BEGIN Information

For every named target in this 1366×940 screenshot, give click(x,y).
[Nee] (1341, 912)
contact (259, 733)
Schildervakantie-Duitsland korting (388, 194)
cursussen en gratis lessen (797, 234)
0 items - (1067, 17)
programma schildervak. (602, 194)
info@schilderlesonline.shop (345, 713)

END Information

» Exercise description
Print the entire set of records again, exactly.

» Exercise solution
For every named target in this 1366×940 screenshot, give click(x,y).
[Nee] (1341, 912)
contact (259, 733)
Schildervakantie-Duitsland korting (388, 194)
cursussen en gratis lessen (797, 234)
0 items - (1067, 17)
programma schildervak. (602, 194)
info@schilderlesonline.shop (345, 713)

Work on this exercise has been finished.